Despite the lopsided score, Harvard Coach Mark Mazzoleni said his team showed marked improvement from its play in last weekend’s two lopsided defeats at Cornell and Colgate.
“I didn’t think it was a 5-2 game,” Mazzoleni said. “I liked the way our kids played. They kept their focus and played as a unit of five.”
The Crimson has now lost three straight games, its longest losing streak since a five-game skid at this point last season. Harvard has also lost its past four Beanpot openers and has not won the fabled tournament since 1993.

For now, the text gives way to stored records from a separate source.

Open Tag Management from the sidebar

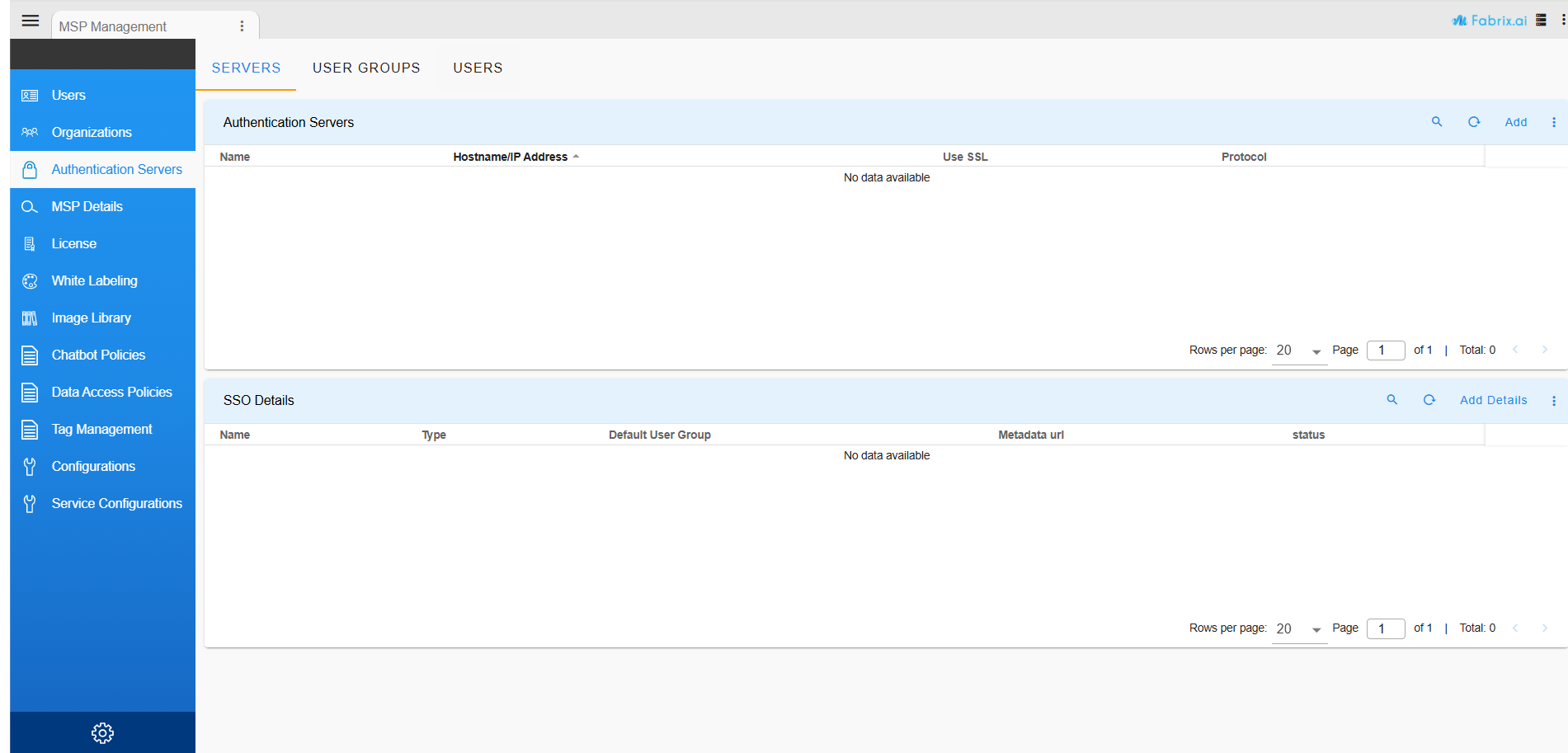[101, 429]
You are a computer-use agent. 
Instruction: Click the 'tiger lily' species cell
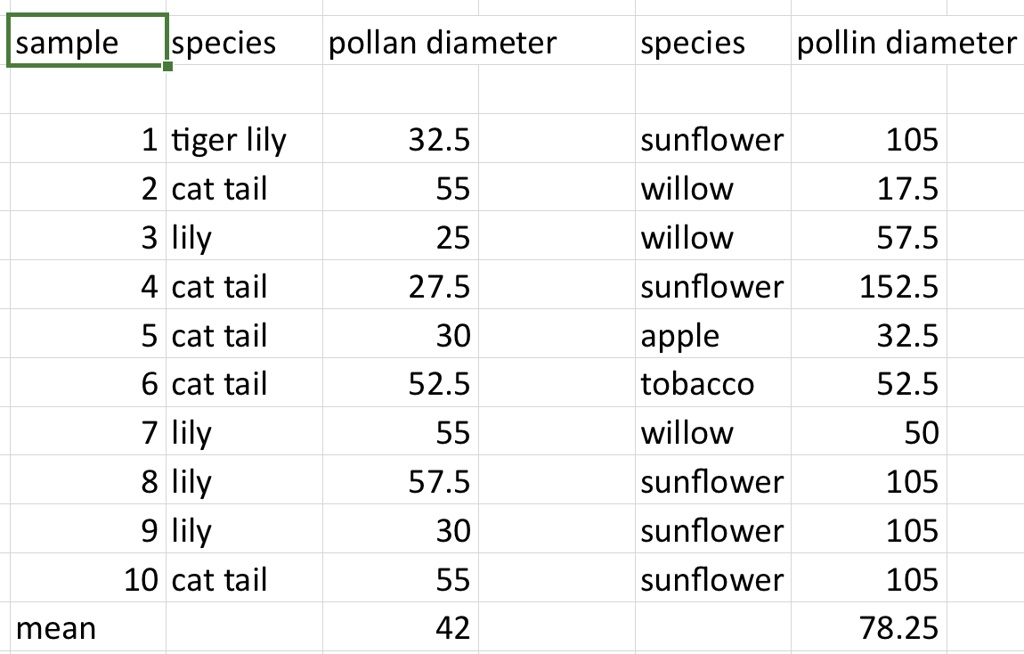244,139
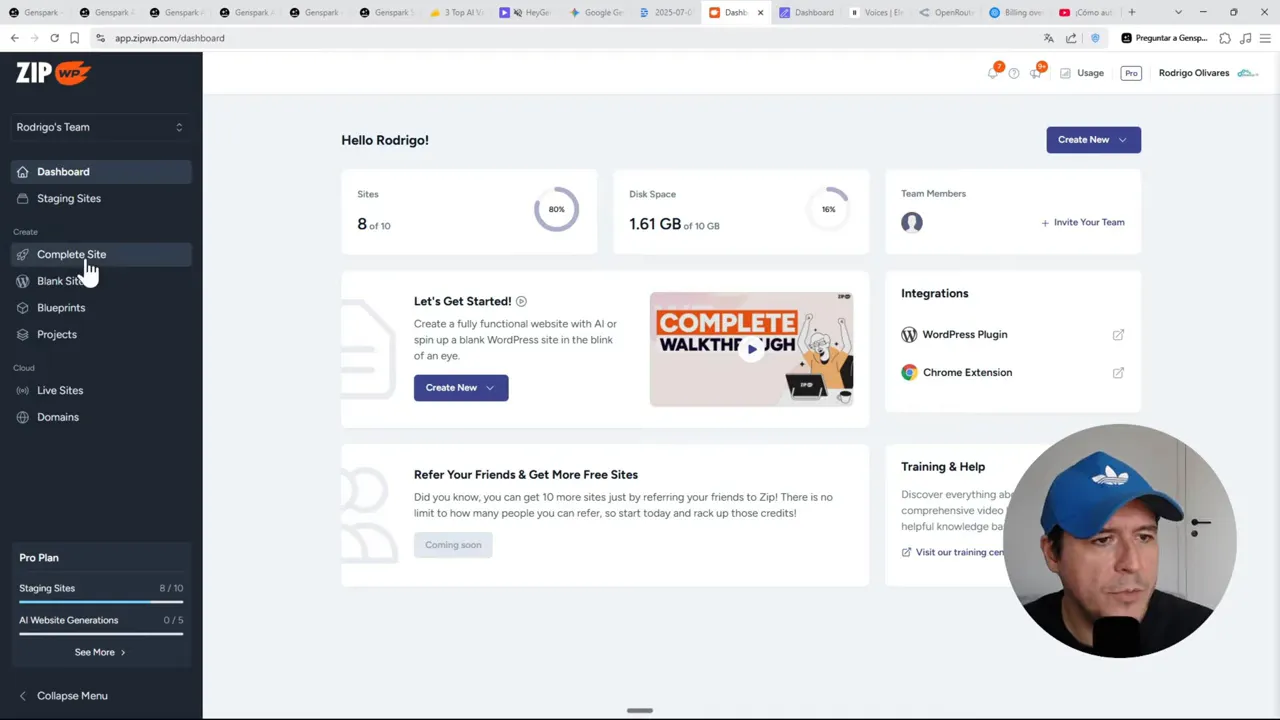This screenshot has height=720, width=1280.
Task: Play the Complete Walkthrough video
Action: coord(751,349)
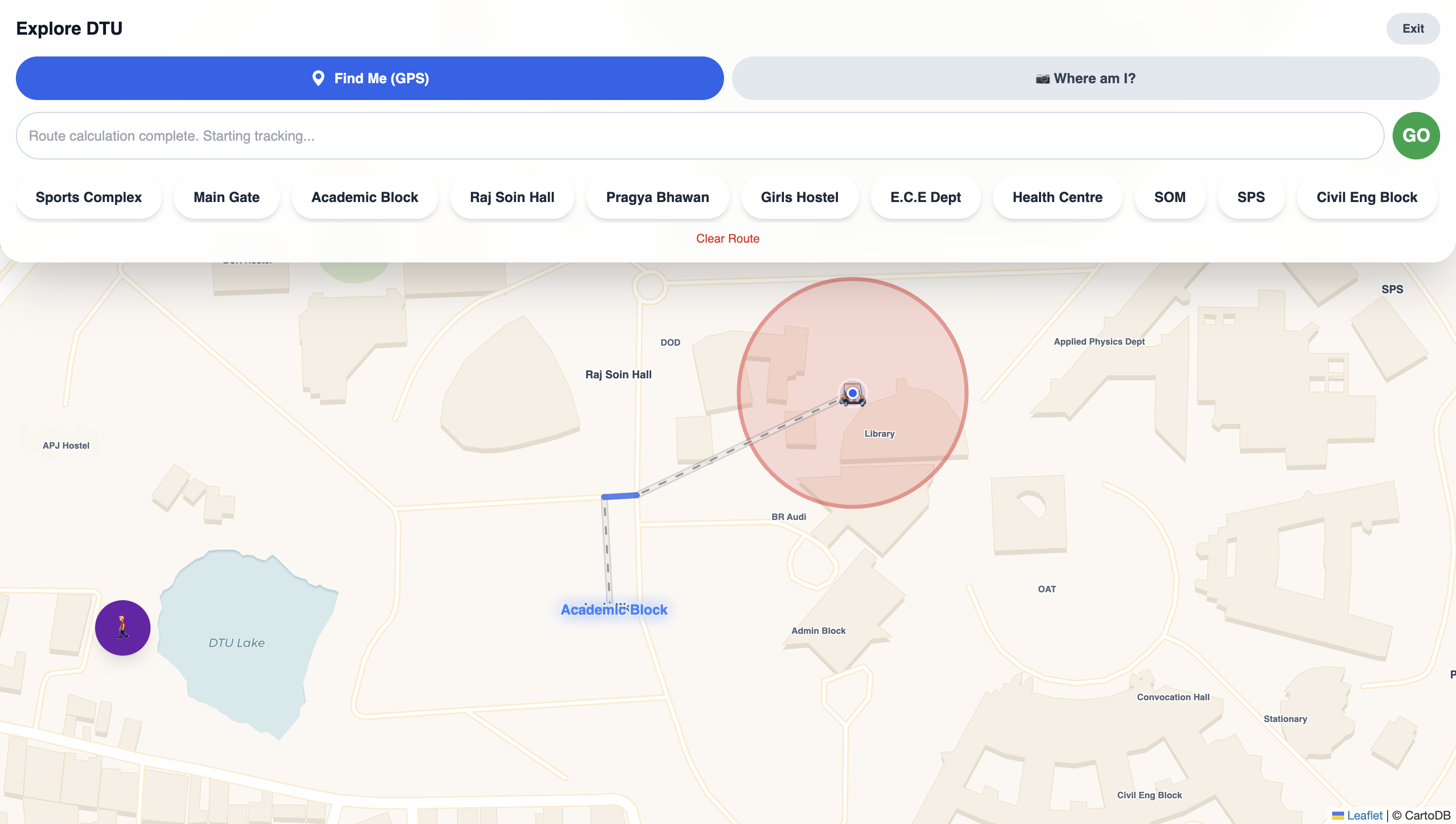Click the Clear Route link

(x=727, y=238)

Husky forward Mike Ryan’s hat trick—the second consecutive trifecta allowed by Harvard—paced Northeastern (15-10-3) to only its third opening-round Beanpot win in the past fourteen years. The Huskies will face Boston University in the championship game Monday night, while Harvard (9-9-3, 8-5-2 ECAC) will take on BC in the consolation game.
Freshman forward Brendan Bernakevitch’s top-shelf goal from just in front of the net tied the game at one three minutes into the second period. Bernakevitch took advantage of a lunging pass from fellow freshman Tom Cavanagh to score his first goal since the season-opener against Brown.
Harvard controlled the action for the next several minutes, playing by far its best hockey since the exam break. The Crimson easily cleared the puck from its own zone and began to create scoring chances near the Husky net.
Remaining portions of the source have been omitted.